運材専業夫の日用ももとは杣の兼業であったが、木材の彩運量が増すにつれて杣から日用が分化し、日用は木造りのすんだ材木の谷出し(山落し)から、小谷狩(木曽川本流までの運材)を経て木曽川本流を錦織綱場まで流送する「大川狩」までを担当するようになり、その頃から杣・日用共に、一人の組頭に統率される組織労働者としてそれぞれの作業に従った。木曽山で稼働する杣・日用の多くは王滝村を中心とする山間部の住人であったが杣組の中には裏木曽三カ村、特に付知村の杣衆の活動が目立っていた。

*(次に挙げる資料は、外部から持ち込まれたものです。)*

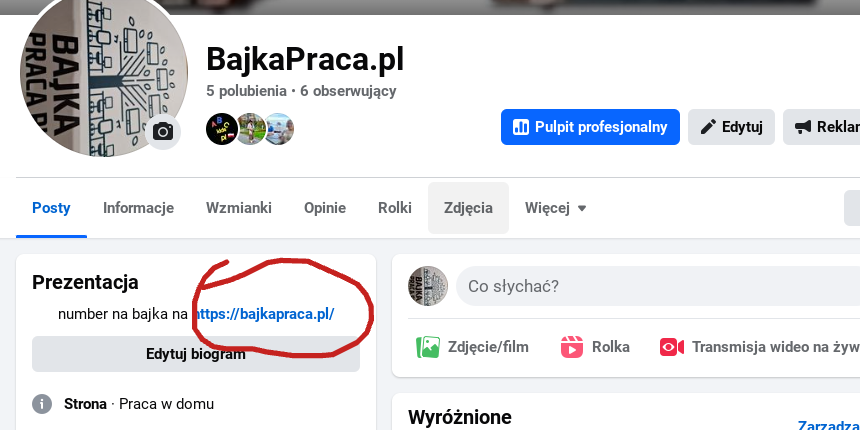Image resolution: width=860 pixels, height=430 pixels.
Task: Click the Edytuj biogram button
Action: (196, 354)
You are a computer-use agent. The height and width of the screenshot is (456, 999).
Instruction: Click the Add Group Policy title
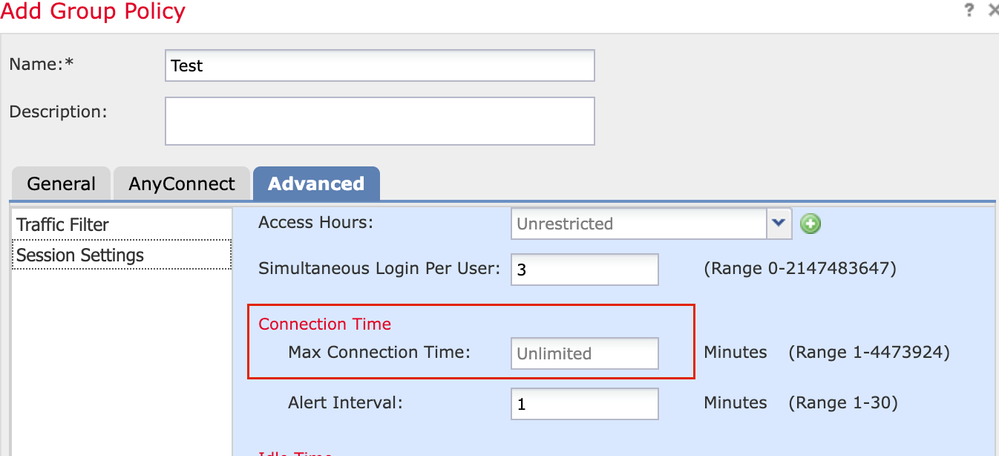[93, 11]
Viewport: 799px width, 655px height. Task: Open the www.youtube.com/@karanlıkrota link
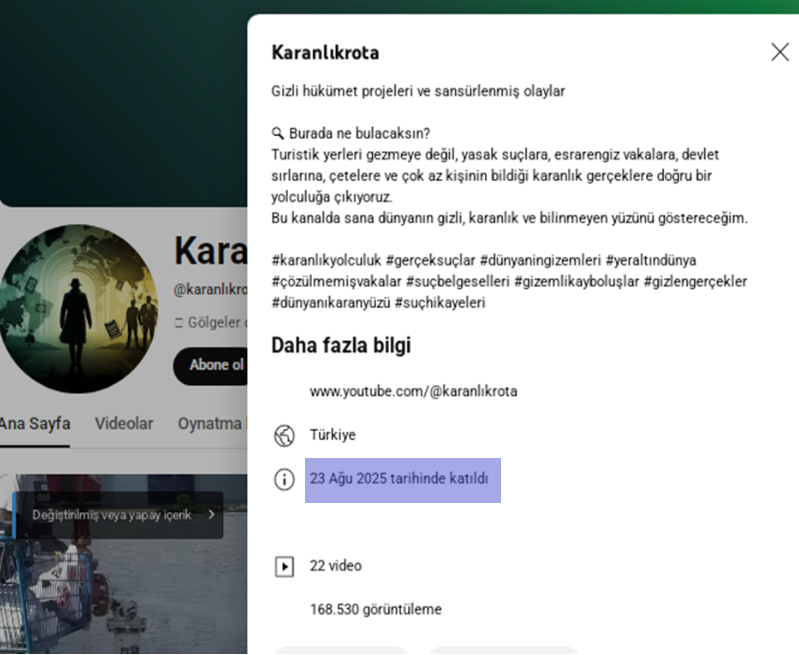(x=413, y=391)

次に杣・日用の就労時間であるが、初期の濫伐最盛期には林業技術者が甚だしく不足していたため、杣は先進林業地の紀伊(和歌山県)・近江(滋賀県)方面から、運材夫は美濃(岐阜県)・越中(富山県)筋から無制限に雇い入れ、戦国期さながらの濫採活動を展開したので、その当時は杣・日用共に季節に関係なく、年間を通じて採運作業に従事した。それが寛文改革前後の頃から、木材の採運秩序が整うに従って杣・日用の分化が進み、両者はおおむね就労期間を異にするようになった。即ち杣は初夏の八十八夜(五月二日前後)に山入りして、元小屋以下の山小屋設営に着手し、施設地付近での宿泊施設が完成してから元伐り作業にかかり、秋分(九月二十二日前後)の頃にその年の伐木・造材作業を完了するのと通例とした。尤もその間、老練な日用によって各種の運材施設(後説)が架造され、その施設を利用しての山出し作業は手順よく行われるのであるが、最も多人数の日用を動員しての運材作業は、杣が元伐り作業を終えて下山した時期に始まる「小谷狩」からである。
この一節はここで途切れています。